>>>

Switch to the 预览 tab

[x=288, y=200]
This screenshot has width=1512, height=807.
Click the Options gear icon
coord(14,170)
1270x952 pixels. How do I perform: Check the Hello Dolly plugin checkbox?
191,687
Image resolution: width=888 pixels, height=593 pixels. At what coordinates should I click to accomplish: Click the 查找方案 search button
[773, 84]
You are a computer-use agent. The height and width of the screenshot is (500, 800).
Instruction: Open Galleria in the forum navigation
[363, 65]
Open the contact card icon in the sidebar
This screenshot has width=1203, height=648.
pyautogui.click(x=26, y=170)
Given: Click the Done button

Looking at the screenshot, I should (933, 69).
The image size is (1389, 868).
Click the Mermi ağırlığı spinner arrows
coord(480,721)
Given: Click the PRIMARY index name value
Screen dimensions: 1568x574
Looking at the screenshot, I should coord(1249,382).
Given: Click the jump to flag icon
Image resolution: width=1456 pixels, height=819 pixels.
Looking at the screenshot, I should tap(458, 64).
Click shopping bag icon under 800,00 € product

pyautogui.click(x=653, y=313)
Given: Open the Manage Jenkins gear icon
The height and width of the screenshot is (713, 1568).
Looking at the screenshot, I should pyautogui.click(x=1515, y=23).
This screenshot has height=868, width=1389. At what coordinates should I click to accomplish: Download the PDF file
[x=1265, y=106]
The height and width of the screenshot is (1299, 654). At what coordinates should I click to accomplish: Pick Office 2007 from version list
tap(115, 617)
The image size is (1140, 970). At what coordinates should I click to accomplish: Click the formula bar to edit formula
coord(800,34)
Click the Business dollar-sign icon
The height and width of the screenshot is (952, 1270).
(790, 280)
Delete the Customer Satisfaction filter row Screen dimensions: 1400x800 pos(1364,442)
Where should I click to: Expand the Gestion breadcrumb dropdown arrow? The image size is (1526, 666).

<<<

Count how many lines in the rows above contain the string "gear", matching case exactly. Reply with the number alone.

2